### READING TEXT

Symptoms are usually the opposite of the effect produced by the drug.
This is often due to the number of neurotransmitters in the body. For example, stimulants increase the number of NTs, so when you stop using them after a long time, the body is depleted of NTs and make take time to start making them again.
Most withdrawal symptoms are gone within about two weeks.
It takes this long for alcohol to enter the bloodstream.
What is 5 to 10 minutes?
Alcohol enters your bloodstream within 5 to 10 minutes of being consumed. It passes from your stomach into your bloodstream and then travels throughout your entire body-affecting nearly every organ system in the body.
Every year in the U.S., more than _________ people die from tobacco use and exposure to secondhand smoke, making it the _____ leading cause of preventable death in this country.
What is 480,000; first?
True or False? Continued use of drugs or alcohol can impact brain functioning.
What is true?

### TASKS
A - Quote every line in the drug and alcohol text that begins with "What is".
B - According to the drug and alcohol text, are these statements right? (i) Most withdrawal symptoms are gone within about two weeks. (ii) Alcohol passes from the bloodstream into the stomach. (iii) Stimulants decrease the number of neurotransmitters.
Rely solely on the drug and alcohol text to respond.

### RECORD SET
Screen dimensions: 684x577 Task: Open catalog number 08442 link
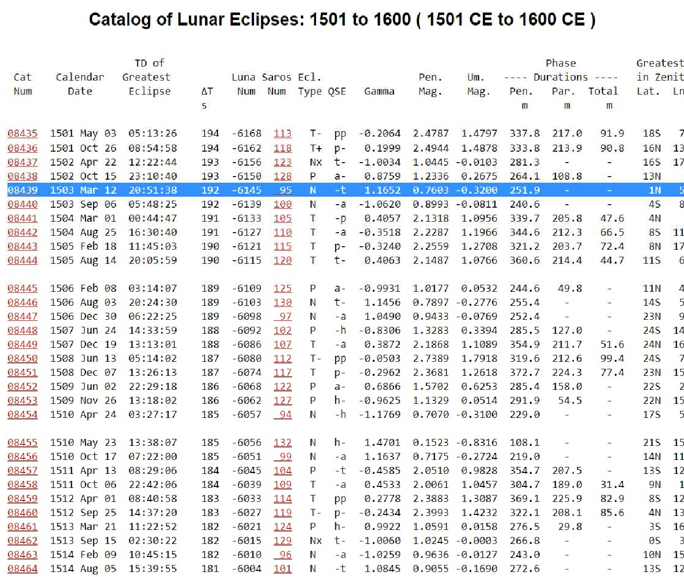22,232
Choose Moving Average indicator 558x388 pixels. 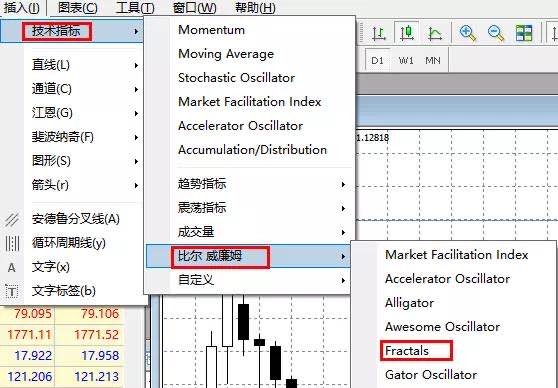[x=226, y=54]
...
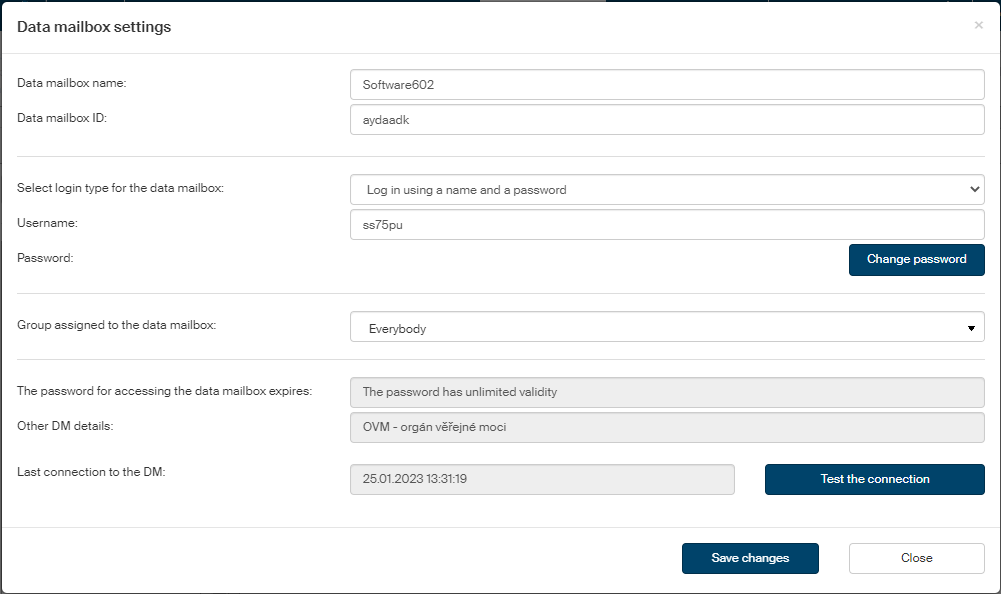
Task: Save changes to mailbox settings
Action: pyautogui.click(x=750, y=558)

### EXERCISE RESULTS
A -
What is 5 to 10 minutes?
What is 480,000; first?
What is true?

B -
(i) Yes: "Most withdrawal symptoms are gone within about two weeks."
(ii) No: "It passes from your stomach into your bloodstream"
(iii) No: "stimulants increase the number of NTs"